- **WHAT YOU HAVE TO DO**
What you return should match every record exactly, with the images removed.

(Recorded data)
—————
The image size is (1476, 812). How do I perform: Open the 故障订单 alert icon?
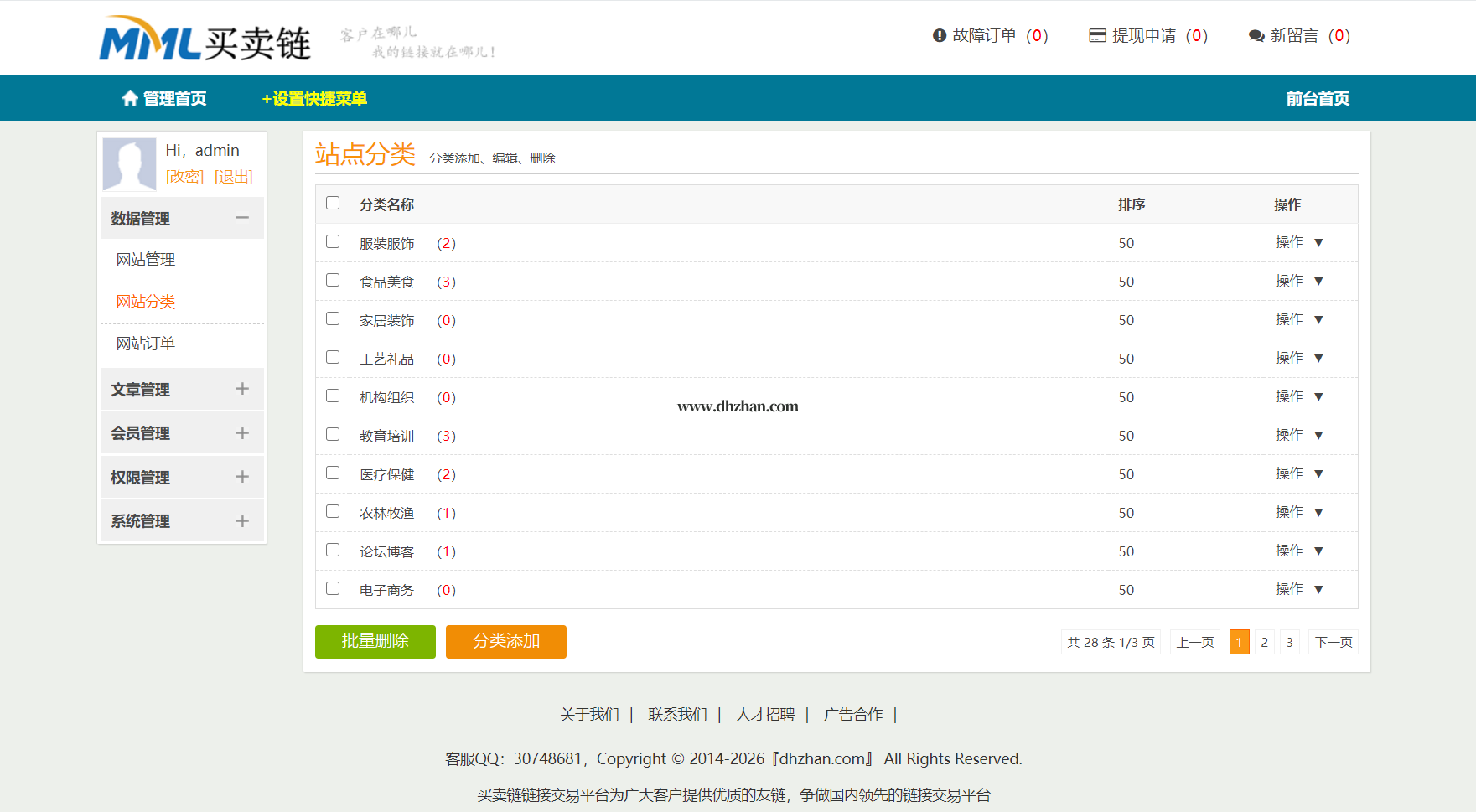coord(939,35)
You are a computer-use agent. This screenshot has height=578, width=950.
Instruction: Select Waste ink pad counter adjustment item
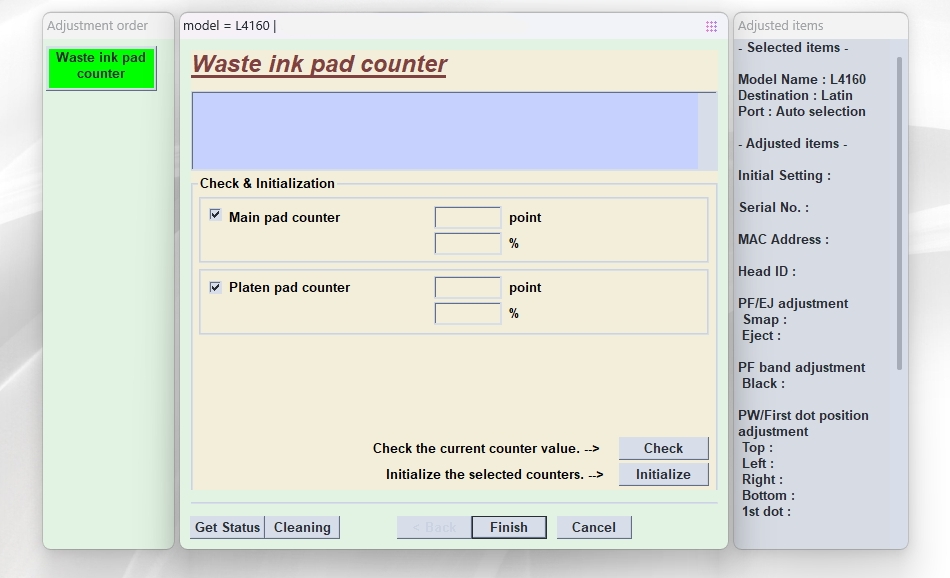point(101,66)
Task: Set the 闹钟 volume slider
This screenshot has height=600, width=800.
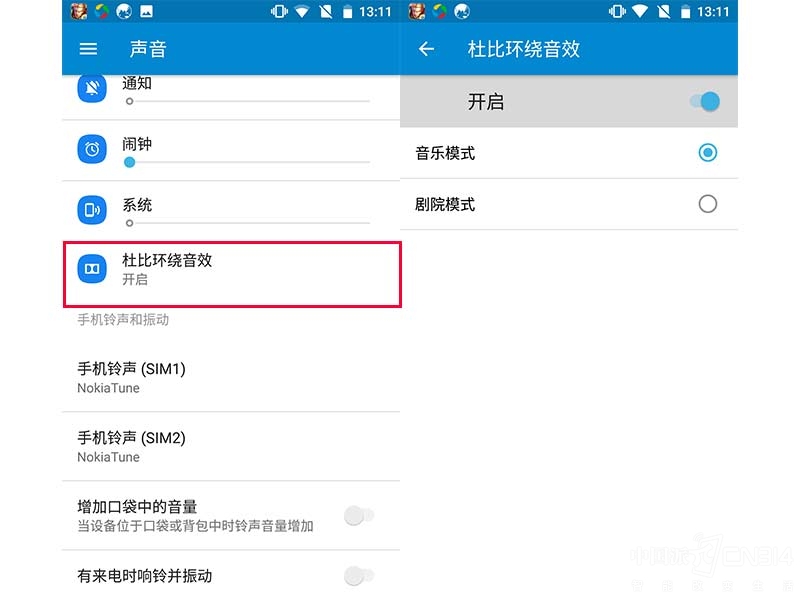Action: (247, 162)
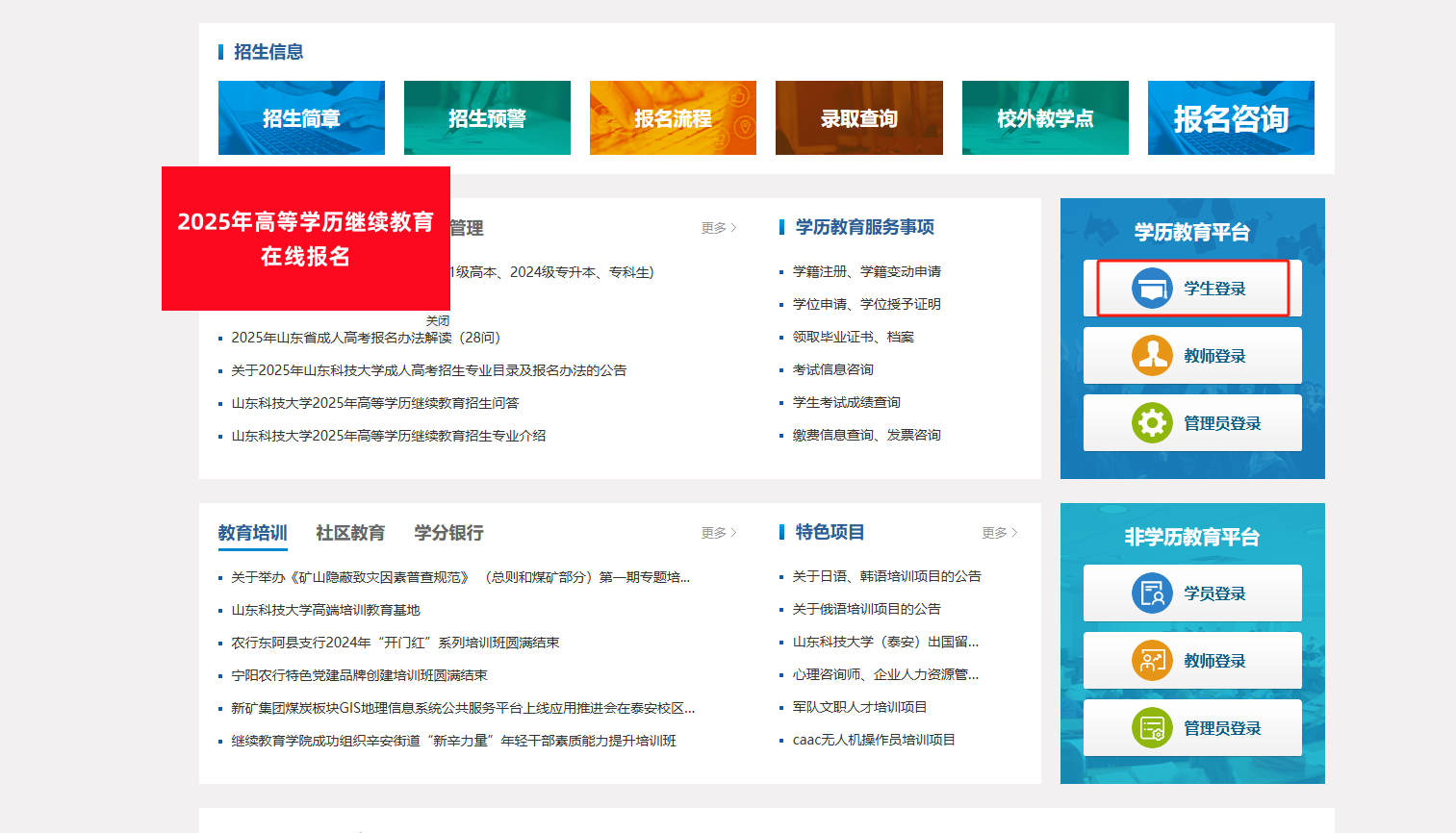The width and height of the screenshot is (1456, 833).
Task: Expand 更多 next to 特色项目
Action: 999,533
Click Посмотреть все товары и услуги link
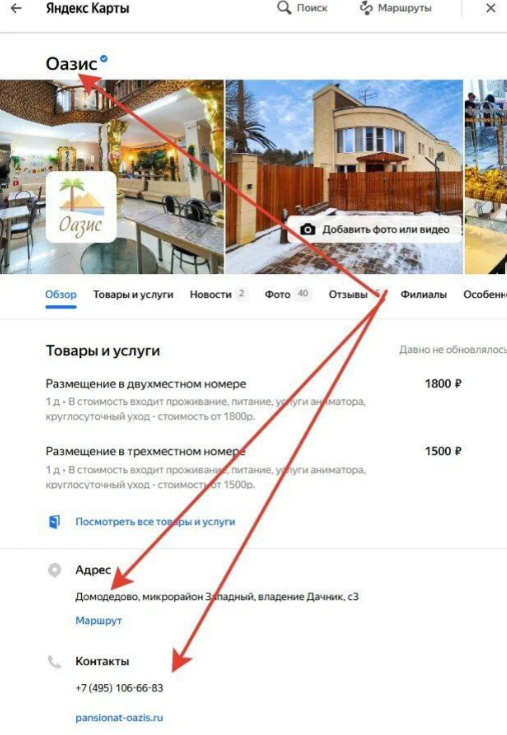This screenshot has width=507, height=735. [155, 522]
—————
- **COMPLETED TASK**
The image size is (1476, 812). How do I perform: Open the 故障订单 alert icon?
coord(939,35)
You are a computer-use agent. This screenshot has height=578, width=950.
Instruction: Select Waste ink pad counter adjustment item
point(101,66)
Task: Set the 闹钟 volume slider
This screenshot has height=600, width=800.
Action: (247, 162)
The width and height of the screenshot is (1456, 833).
Task: Expand 更多 next to 特色项目
Action: 999,533
Click Посмотреть все товары и услуги link
This screenshot has width=507, height=735. [155, 522]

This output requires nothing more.